I’m not really sure how old these kids are. Teenagers? I thought that I read somewhere that they are in junior high, but they certainly seem to have a lot of freedom in school for that. I’m a great believer in the power of education, and they don’t seem to spend much time at school! The only class they seem to do is art, and while I think it’s really important for expression, it’s not the only way to express yourself.

The perspective swaps between Babs and Iris were made doubly confusing once the two humans became three humans, and the pronoun ‘they’ was used for both Iris and the three of them. I had trouble remembering which one was Iris (neutral gender plant sprout with witch potential) and which was Babs (trans-girl fire spirit that disappears with witch mother?). ‘The boy’ doesn’t even get a name until a powerful witch helps him find it! And what is up with his dad? I couldn’t decide if the dad was accepting or not, because the boy doesn’t always wear his binder (take with a grain of salt and always do your research before getting a binder).

Having three gender queer teens in a single year level, let alone school, is very rare. That alone would have been enough for the novel to process. Then make one of them a plant spirit that talks to faeries with two mothers (one of which took time off work to look after her while she was a plant/seed baby?), and the other a cursed fire spirit. Just for good measure, toss in a cafe owner/worker who is also trans and a trans-boy without a name.

What does it mean that Babs is made of fire? Can someone be more specific for me please? So much about this novel seemed unfinished, and I don’t think it was just because I had an ARC copy. I think too many themes and too much was crammed in.

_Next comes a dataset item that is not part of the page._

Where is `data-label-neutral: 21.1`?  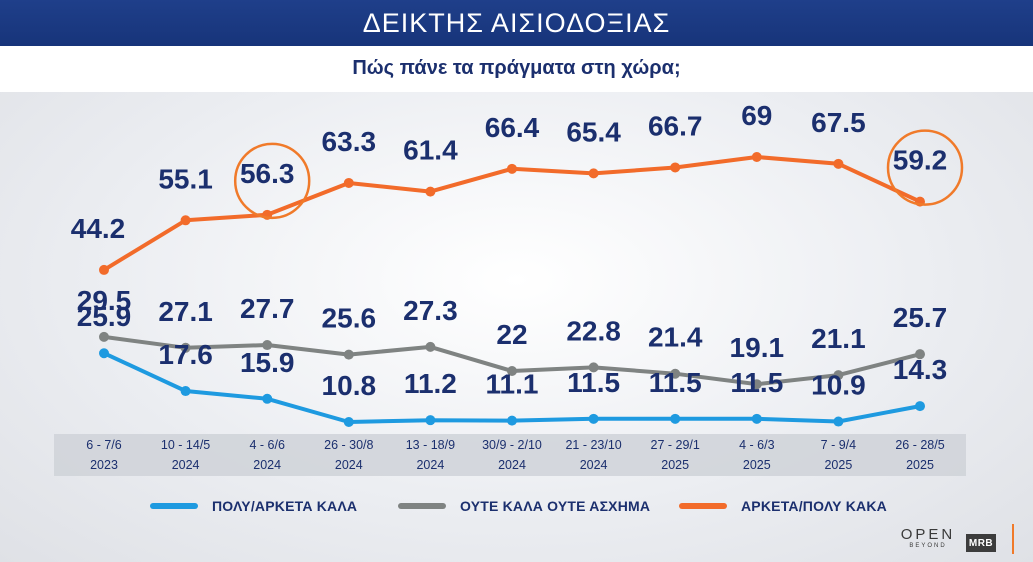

I didn’t like the way Babs’ depression was treated. Ok, so they went to the special understanding GP, but then they just talked about it, and she was magically cured almost immediately? Talk about setting unrealistic expectations. Oh yes, also that the boy is able to just go to the GP to get a script to stop his periods. In my experience, it’s never that easy.

I wanted to love this novel, for the fact that it is a #ownvoices novel. But I couldn’t. I at least finished it but it was a struggle. It wont be coming home with me from vacation and I’m not giving it to any gender queer people I know.